Przełomu dokonali badacze z niemieckiego Instytutu Integracyjnych Nanotechnologii. W swoich badaniach wykorzystali plemniki byka oraz mikrorurki. Te dwa elementy zostały trwale ze sobą połączone, a całość została wyposażona w magnetyczny pilot, który pozwalał na kontrolę kierunku ruchu plemników z mikrorurką. W ten stosunkowo prosty sposób zaprojektowali oni wektor do transportu np. substancji leczniczych w organizmie. "Bio-robo-plemniki", bo tak zostały nazwane, mają bardzo wiele zalet:
-
są proste w konstruowaniu;
-
mają bardzo szeroki potencjał aplikacyjny;
-
nie wymagają dostarczania energii z zewnątrz;
-
nie wywołują negatywnych oddziaływań na organizm;
-
w prosty sposób pozwalają na kontrolę kierunku ich ruchu z zewnątrz przy wykorzystaniu nieinwazyjnych metod.
Połączenie plemnika z mikroruką polega na jego umieszczeniu w jej wnętrzu. Średnica mikrorurki zmniejsza się wraz z długością, co pozwala plemnikowi na wpłynięcie do jej wnętrza, ale nie pozwala mu na przepłynięcie na drugą stronę. W efekcie plemnik poruszając się, płynie razem z rurką, która podlega oddziaływaniom pola magnetycznego.

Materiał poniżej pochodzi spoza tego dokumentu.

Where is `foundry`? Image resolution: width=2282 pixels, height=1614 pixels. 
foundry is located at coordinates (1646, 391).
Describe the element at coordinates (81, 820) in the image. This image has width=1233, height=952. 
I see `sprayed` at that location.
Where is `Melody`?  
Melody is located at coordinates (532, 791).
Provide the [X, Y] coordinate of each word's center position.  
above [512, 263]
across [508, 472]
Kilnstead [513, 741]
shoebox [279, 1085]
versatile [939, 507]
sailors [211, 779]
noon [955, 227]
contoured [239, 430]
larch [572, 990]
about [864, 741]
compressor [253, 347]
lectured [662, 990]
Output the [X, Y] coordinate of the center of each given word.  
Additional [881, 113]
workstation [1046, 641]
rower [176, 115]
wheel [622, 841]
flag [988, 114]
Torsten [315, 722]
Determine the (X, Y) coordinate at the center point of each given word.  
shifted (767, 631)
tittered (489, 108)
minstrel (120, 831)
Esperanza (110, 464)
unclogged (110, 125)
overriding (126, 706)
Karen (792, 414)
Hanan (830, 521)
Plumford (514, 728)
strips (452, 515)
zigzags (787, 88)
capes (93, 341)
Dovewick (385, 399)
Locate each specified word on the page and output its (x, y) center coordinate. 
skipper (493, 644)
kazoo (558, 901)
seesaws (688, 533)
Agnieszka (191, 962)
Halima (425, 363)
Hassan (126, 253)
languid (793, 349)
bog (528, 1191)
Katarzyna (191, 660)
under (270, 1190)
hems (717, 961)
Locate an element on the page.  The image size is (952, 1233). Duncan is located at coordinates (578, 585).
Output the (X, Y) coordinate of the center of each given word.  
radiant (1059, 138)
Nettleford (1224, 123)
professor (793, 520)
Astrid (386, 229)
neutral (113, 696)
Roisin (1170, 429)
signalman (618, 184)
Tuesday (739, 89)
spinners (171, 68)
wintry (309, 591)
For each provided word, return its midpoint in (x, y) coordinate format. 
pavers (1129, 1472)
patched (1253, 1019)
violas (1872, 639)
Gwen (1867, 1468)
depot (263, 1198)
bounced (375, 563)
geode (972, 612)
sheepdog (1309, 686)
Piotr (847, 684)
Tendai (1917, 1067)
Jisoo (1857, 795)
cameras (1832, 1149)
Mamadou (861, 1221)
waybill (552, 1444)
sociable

Jego kontrola pozwala na zsynchronizowanie kierunku przemieszczania się plemników w pożądanym kierunku.
Sterowanie bio-robo-plemnikami wydaje się być dziecinną igraszką. Wystarczy trwały magnes, nawet neodymowy - powszechnie dostępny w naszych domach, aby móc ukierunkować ruch plemników połączonych z mikrorurką. Przeprowadzone badania, w dużej mierze mają charakter poglądowy i prezentują całkowicie nowy nurt badań farmakologicznych.
Zdaniem światowej sławy biologów syntetycznych pomyślne wyniki tego doświadczenia otwierają drzwi do całkowicie nowych możliwości farmakologicznych. Już teraz planowane jest wykorzystanie tej technologii do badań precyzyjnego systemu dostarczania leków w terapiach antynowotworowych, czy zapłodnieniu. W praktyce może się okazać, że to wierzchołek możliwości jakie oferuje ta technologia.